Hello Everyone,

Uh-oh, I think you misunderstood me. I was trying to be funny. Raymond always does his "fist-slamming" thing in a funny way, so I was trying to emulate that. I'm not mad. This is my first feature request post.

The `logging` module works, so there's nothing that needs to be fixed. Believe me, I'm a content-over-form programmer every day of the week and twice on Sunday. We could make it more Pythonic though.

One feature I would like to have added though is a flag I can set to route all unhandled exceptions to the root logger. I need this for my production GUIs, for example, and I have to override `sys.excepthook()` to get this to work right now. Not a huge problem currently, but I think this would be a nice addition to the module.

Adam



On Mon, Aug 24, 2020 at 4:43 PM Mike Miller <python-ideas@mgmiller.net> wrote:

On 2020-08-24 09:25, Christopher Barker wrote:
 > I agree about the heavy rhetoric, but the OP has a good point. I have often
 > thought the same thing.

Yes, many folks have.  I've thought about it a bit myself.

The logging package is comprehensive, mature, *very* flexible, and Java-esque.
I've come to appreciate it over the decades.

My take is that the extensive flexibility was more important in the past, the
Java-feel only mildly annoying.  In the spirit of batteries-included it has tons
of baked-in functionality like file rotation, talking to the network, and the NT
event system.  Though it sometimes made sense in the past, I argue most of the
functionality is not necessary to have in the stdlib today.  Result:

- At the low/beginner end, the package and docs are simply overwhelming.
- For the mid-size project, it duplicates functionality like the Unix logrotate
   and syslog programs.
- At the high-end, folks have moved on to "the ELK stack" etc and hosted
   services.  Few are using python for *everything* at a larger shop.

  The "12 factor app" pattern for modern services alludes to the latter point:

     https://12factor.net/logs
     A twelve-factor app never concerns itself with routing or storage of its
     output stream. It should not attempt to write to or manage logfiles.
     Instead, each running process writes its event stream, unbuffered, to
     stdout. During local development, the developer will view this stream in
     the foreground of their terminal to observe the app’s behavior.

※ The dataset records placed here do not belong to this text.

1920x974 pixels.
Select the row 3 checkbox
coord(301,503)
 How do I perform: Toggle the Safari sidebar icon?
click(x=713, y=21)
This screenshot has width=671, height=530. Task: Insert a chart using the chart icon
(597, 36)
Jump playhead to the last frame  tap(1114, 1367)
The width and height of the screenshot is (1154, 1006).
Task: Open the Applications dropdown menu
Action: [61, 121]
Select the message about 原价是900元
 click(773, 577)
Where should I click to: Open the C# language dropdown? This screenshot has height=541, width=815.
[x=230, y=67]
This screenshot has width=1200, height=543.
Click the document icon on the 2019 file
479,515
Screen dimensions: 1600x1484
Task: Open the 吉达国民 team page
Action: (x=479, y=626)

Therefore, a simple way to log to stdout without a lot of reading and
boilerplate might be useful.

This is what logging.basicConfig() was supposed to be, and it is close but
doesn't quite hit the mark.  The camelCase name is one small issue, it being
buried under a mountain of docs is another.  Needing to import constants is
slightly annoying as well.  It may be able to be improved doc-wise by putting it
front and center on the first page of the logging docs.  The TOC will still be
overwhelming to the newcomer however.

Proposed solution: a trivial pythonic wrapper module with another name and page
in the docs.  It says something like:


     log - Logging Quickstart Module
     =======================================

     The log module is a simple interface meant to simplify logging for
     *applications,* rather than libraries.  This distinction is important.

     Libraries should be handled as they always have,
     and no changes are necessary to continue to use logging with them::

         # hellolib.py
         import logging

         logger = logging.getLogger(__name__)

         def hello_world():
             logger.info('hello world!')


     For applications that simply want to log to standard out as would a modern
     service, initialize logging quickly with log::

         # main.py
         import log
         import hellolib

         log.configure()  # with good defaults

         hellolib.hello_world()


     To configure logging and use it in the main script,
     a slightly more complex version might look like this::

         # main.py
         import log
         import hellolib

         logger = log.configure('debug', format='%(levelname)s %(message)s')

         logger.info('About to call hello_world()...')
         hellolib.hello_world()


I've experimented a bit with a module on PyPi named "out," with similar ideas,
though I probably have over-engineered it with ANSI colors and Unicode.